Breaking Bread

Despite the recent trend away from products containing gluten, bread has for centuries been one of the most important food commodities around the globe.  Be it Baguette, Matzah, Cornbread, or Nan just about every region of the world has a grain and water based staple that provides calories and carbohydrates for the hard working lower class.  In times of high cotton in America, workers have been said to “bring home the bacon,” but the reality is most of us are doing well to “keep bread on the table.”  It is no wonder then that Jesus’ encounter with Cleopas and his companion (literally, one with whom you break bread) is so intriguing.

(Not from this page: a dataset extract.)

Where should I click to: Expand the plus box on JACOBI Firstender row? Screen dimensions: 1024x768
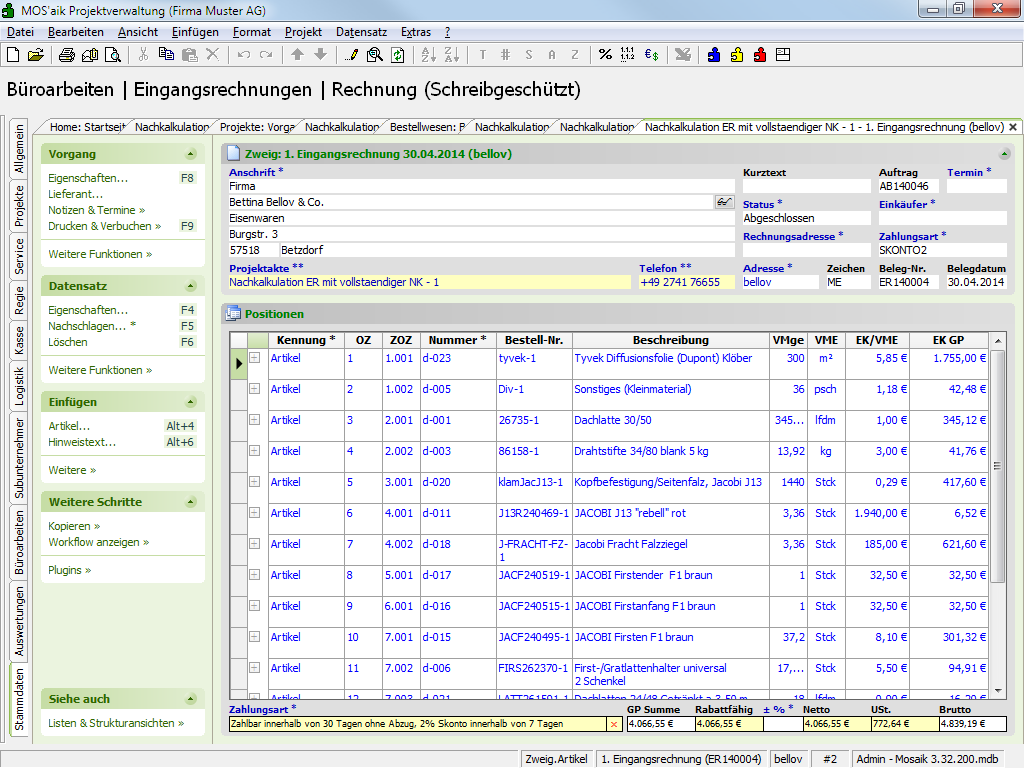[254, 575]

Sure, it is a story full of nuance and questions.  Why don’t he disciples recognize Jesus?  Why does he pretend to continue down the road?  What were the disciples thinking as their hearts were strangely warmed?  To my mind, however, the most important action in the story is their sitting down to break bread together.  In the depths of their despair, the disciples offered hospitality to the stranger in their midst, invited him to spend the night, and shared a meal with him.  How many of us would do the same?

There is, I think, a discipleship lesson in the Emmaus Road story.  Followers of Jesus eventually realize the holiness of the mundane.  Breaking bread is something we do whether in joy, as in the Eucharistic Feast, or in sadness, as in the traditional funeral reception.  We take time in the midst of the highs, lows, and in-betweens of life to share a meal and remember the good things God has given us.  Sometimes it is strictly ceremonial, sometimes its therapeutic pimento cheese, and sometimes it is a feast of rich foods and well aged wines, but breaking bread is something we do, no matter what.

For the record, I hate pimento cheese, so please don’t see this as an invitation to bring some by my office. Thanks!